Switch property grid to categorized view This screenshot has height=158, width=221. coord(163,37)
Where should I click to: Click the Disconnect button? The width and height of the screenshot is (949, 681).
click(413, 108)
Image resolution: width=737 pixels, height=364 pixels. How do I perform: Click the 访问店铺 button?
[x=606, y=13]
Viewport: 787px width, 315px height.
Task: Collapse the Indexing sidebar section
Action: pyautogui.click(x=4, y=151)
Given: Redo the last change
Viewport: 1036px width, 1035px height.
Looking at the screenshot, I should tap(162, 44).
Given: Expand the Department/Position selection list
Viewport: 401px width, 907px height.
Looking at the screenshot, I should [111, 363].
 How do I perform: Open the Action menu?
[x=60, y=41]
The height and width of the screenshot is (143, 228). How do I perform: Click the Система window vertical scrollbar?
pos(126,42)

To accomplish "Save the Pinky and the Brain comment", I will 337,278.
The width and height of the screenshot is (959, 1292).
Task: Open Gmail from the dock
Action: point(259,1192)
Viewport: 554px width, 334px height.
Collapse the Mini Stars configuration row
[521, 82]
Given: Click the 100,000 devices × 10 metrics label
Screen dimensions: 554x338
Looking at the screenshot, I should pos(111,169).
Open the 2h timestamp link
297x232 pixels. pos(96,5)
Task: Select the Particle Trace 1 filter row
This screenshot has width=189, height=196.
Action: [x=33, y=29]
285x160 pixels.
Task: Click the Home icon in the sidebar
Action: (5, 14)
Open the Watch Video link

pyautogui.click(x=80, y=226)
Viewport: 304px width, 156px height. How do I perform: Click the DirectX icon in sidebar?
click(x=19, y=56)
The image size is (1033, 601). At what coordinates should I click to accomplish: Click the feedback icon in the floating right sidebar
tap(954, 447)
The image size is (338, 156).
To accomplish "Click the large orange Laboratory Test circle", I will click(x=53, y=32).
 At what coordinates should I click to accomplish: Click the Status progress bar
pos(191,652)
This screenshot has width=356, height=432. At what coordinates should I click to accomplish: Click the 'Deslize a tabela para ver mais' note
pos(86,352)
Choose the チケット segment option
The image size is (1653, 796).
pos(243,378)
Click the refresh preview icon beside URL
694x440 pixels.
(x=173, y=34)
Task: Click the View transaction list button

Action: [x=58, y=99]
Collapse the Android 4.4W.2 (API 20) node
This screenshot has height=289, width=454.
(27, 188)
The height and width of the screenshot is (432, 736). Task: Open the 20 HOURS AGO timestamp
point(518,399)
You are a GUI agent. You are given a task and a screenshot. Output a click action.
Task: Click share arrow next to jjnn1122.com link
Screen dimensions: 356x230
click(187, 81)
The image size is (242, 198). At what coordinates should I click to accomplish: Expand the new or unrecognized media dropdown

■ ■ ■ ■ ■

* **YOUR OBJECTIVE**:
The line with "The height and width of the screenshot is (432, 736).", the last line of the data above, and every line between them should be duplicated exactly, with nothing else.

* **REPLY TO THE EXERCISE**:
The height and width of the screenshot is (432, 736). Task: Open the 20 HOURS AGO timestamp
point(518,399)
You are a GUI agent. You are given a task and a screenshot. Output a click action.
Task: Click share arrow next to jjnn1122.com link
Screen dimensions: 356x230
click(187, 81)
The image size is (242, 198). At what coordinates should I click to accomplish: Expand the new or unrecognized media dropdown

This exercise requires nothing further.